◆ **Compito richiesto A**
Estrai dalla discussione sulla traduzione dal rumeno il passo che comincia con "Spune-mi unde esti, sa" e prosegue fino a "sapere cosa darti!", riportandolo senza alcuna modifica.
◆ **Compito richiesto B**
Traduci in inglese questa frase della discussione sulla traduzione dal rumeno: "Me l'ha mandato un mio amico, ma credo che sia una catena".

┌─ Estratto selezionato

# Spune-mi unde esti [...] Rom\ita



## mikasa_90

Buna! Ce faci?
Aici:

Spune-mi unde esti, sa stiu unde sa caut! Spune-mi ce visezi, sa stiu ce sa iti dau!
Spune-mi pe cine doresti, sa stiu cine trebuie sa fiu! Spune-mi ca ma iubesti!


Tentativo di traduzione:
Dimmi dove sei, per sapere dove cercarti!
Dimmi cosa vedi, per sapere cosa darti!
Dimmi chi aspetti, per conoscere chi devo essere!
Dimmi che mi ami!

Me l'ha mandato un mio amico, ma credo che sia una catena


----------



## Kraus

La seconda è "Dimmi cosa sogni, per sapere/affinché io possa sapere cosa darti"
Dimmi chi desideri/ami, affinché io sappia chi devo essere!


----------



## cosmin

Kraus said:


> La seconda è "Dimmi cosa sogni, per sapere/affinché io possa sapere cosa darti"
> Dimmi chi desideri/ami, affinché io sappia chi devo essere!


Congratulazioni, Kraus. Benissimo.


----------



## Kraus

Grazie mille Cosmin!


----------

└─
┌─ Insieme di dati

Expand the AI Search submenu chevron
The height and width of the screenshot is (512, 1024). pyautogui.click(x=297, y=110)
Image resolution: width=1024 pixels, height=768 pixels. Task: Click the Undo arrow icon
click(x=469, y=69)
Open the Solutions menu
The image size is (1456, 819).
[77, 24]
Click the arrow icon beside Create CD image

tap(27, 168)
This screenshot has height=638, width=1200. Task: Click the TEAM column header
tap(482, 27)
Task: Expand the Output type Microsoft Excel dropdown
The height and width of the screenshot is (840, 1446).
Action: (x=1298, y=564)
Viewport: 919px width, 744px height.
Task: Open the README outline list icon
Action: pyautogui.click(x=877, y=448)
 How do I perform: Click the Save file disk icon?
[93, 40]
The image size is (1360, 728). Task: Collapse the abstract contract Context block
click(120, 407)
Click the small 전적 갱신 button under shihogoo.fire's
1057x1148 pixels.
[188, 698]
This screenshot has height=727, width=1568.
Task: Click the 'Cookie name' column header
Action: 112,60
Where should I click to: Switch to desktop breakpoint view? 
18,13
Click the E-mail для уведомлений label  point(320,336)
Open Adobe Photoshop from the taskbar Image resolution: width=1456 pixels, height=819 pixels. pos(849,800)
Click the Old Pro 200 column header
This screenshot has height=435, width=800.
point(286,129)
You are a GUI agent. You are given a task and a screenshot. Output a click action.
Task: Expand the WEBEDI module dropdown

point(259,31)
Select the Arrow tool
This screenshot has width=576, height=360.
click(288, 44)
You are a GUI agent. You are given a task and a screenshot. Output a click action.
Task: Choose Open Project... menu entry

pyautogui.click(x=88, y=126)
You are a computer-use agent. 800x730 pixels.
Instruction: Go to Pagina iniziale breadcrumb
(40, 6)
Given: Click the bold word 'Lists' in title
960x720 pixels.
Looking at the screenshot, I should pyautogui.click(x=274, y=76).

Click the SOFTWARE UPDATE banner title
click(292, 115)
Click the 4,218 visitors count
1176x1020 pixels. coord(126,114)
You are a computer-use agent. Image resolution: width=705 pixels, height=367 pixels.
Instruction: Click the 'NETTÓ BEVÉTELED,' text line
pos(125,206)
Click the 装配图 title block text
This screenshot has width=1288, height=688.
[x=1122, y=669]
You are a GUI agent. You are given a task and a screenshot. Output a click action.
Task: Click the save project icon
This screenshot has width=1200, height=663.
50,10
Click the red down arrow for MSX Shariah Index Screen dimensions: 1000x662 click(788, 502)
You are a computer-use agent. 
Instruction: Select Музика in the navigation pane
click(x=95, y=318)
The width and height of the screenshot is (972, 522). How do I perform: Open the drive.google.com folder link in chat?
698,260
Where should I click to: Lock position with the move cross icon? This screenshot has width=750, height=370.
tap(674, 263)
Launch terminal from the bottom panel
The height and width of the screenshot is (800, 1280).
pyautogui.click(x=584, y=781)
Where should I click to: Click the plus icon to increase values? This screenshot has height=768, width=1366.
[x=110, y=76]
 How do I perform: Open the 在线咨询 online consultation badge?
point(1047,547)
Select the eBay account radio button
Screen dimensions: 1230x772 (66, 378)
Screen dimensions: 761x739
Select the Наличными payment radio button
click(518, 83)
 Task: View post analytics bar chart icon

└─

◆ **Risposta scritta A**
Spune-mi unde esti, sa stiu unde sa caut! Spune-mi ce visezi, sa stiu ce sa iti dau!
Spune-mi pe cine doresti, sa stiu cine trebuie sa fiu! Spune-mi ca ma iubesti!


Tentativo di traduzione:
Dimmi dove sei, per sapere dove cercarti!
Dimmi cosa vedi, per sapere cosa darti!

◆ **Risposta scritta B**
A friend of mine sent it to me, but I think it's a chain letter.